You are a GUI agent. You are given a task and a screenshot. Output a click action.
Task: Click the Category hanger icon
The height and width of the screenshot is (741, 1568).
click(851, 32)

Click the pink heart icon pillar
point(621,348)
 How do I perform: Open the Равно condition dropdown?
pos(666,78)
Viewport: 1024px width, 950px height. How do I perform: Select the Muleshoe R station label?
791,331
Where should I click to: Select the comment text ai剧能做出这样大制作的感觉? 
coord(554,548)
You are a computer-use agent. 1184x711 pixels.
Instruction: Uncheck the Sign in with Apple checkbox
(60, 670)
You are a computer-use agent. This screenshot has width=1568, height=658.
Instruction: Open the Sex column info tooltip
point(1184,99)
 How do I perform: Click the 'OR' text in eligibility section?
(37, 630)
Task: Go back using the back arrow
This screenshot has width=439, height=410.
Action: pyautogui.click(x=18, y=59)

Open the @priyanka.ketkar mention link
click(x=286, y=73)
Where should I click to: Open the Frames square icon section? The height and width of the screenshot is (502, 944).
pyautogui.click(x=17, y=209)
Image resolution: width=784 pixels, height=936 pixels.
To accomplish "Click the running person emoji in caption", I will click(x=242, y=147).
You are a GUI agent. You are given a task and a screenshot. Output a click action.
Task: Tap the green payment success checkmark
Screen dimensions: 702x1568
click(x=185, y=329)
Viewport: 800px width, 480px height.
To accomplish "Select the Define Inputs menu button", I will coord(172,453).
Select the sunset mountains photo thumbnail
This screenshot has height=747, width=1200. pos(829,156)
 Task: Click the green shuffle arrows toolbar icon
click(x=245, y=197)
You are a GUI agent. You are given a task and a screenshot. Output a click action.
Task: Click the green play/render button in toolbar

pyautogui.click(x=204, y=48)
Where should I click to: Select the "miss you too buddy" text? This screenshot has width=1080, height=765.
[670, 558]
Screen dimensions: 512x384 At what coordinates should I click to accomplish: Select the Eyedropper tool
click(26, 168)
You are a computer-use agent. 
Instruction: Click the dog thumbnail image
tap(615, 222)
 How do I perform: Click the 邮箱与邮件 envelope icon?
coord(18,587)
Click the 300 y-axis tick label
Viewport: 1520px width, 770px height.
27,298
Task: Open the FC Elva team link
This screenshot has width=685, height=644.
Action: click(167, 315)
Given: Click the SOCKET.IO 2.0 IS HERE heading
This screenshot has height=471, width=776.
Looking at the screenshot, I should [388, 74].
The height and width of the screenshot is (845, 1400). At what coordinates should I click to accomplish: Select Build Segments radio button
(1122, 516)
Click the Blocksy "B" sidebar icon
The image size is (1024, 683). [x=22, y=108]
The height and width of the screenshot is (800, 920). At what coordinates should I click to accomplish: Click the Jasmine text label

### Exercise:
Could you reproduce every record above exactly as it stands?

### Answer for this exercise:
You are a GUI agent. You are given a task and a screenshot. Output a click action.
Task: Click the Category hanger icon
The height and width of the screenshot is (741, 1568).
click(851, 32)

Click the pink heart icon pillar
point(621,348)
 How do I perform: Open the Равно condition dropdown?
pos(666,78)
Viewport: 1024px width, 950px height. How do I perform: Select the Muleshoe R station label?
791,331
Where should I click to: Select the comment text ai剧能做出这样大制作的感觉? 
coord(554,548)
You are a computer-use agent. 1184x711 pixels.
Instruction: Uncheck the Sign in with Apple checkbox
(60, 670)
You are a computer-use agent. This screenshot has width=1568, height=658.
Instruction: Open the Sex column info tooltip
point(1184,99)
 How do I perform: Click the 'OR' text in eligibility section?
(37, 630)
Task: Go back using the back arrow
This screenshot has width=439, height=410.
Action: pyautogui.click(x=18, y=59)

Open the @priyanka.ketkar mention link
click(x=286, y=73)
Where should I click to: Open the Frames square icon section? The height and width of the screenshot is (502, 944).
pyautogui.click(x=17, y=209)
Image resolution: width=784 pixels, height=936 pixels.
To accomplish "Click the running person emoji in caption", I will click(x=242, y=147).
You are a GUI agent. You are given a task and a screenshot. Output a click action.
Task: Tap the green payment success checkmark
Screen dimensions: 702x1568
click(x=185, y=329)
Viewport: 800px width, 480px height.
To accomplish "Select the Define Inputs menu button", I will coord(172,453).
Select the sunset mountains photo thumbnail
This screenshot has height=747, width=1200. pos(829,156)
 Task: Click the green shuffle arrows toolbar icon
click(x=245, y=197)
You are a GUI agent. You are given a task and a screenshot. Output a click action.
Task: Click the green play/render button in toolbar

pyautogui.click(x=204, y=48)
Where should I click to: Select the "miss you too buddy" text? This screenshot has width=1080, height=765.
[670, 558]
Screen dimensions: 512x384 At what coordinates should I click to accomplish: Select the Eyedropper tool
click(26, 168)
You are a computer-use agent. 
Instruction: Click the dog thumbnail image
tap(615, 222)
 How do I perform: Click the 邮箱与邮件 envelope icon?
coord(18,587)
Click the 300 y-axis tick label
Viewport: 1520px width, 770px height.
27,298
Task: Open the FC Elva team link
This screenshot has width=685, height=644.
Action: click(167, 315)
Given: Click the SOCKET.IO 2.0 IS HERE heading
This screenshot has height=471, width=776.
Looking at the screenshot, I should [388, 74].
The height and width of the screenshot is (845, 1400). At what coordinates should I click to accomplish: Select Build Segments radio button
(1122, 516)
Click the Blocksy "B" sidebar icon
The image size is (1024, 683). [x=22, y=108]
The height and width of the screenshot is (800, 920). At what coordinates should I click to accomplish: Click the Jasmine text label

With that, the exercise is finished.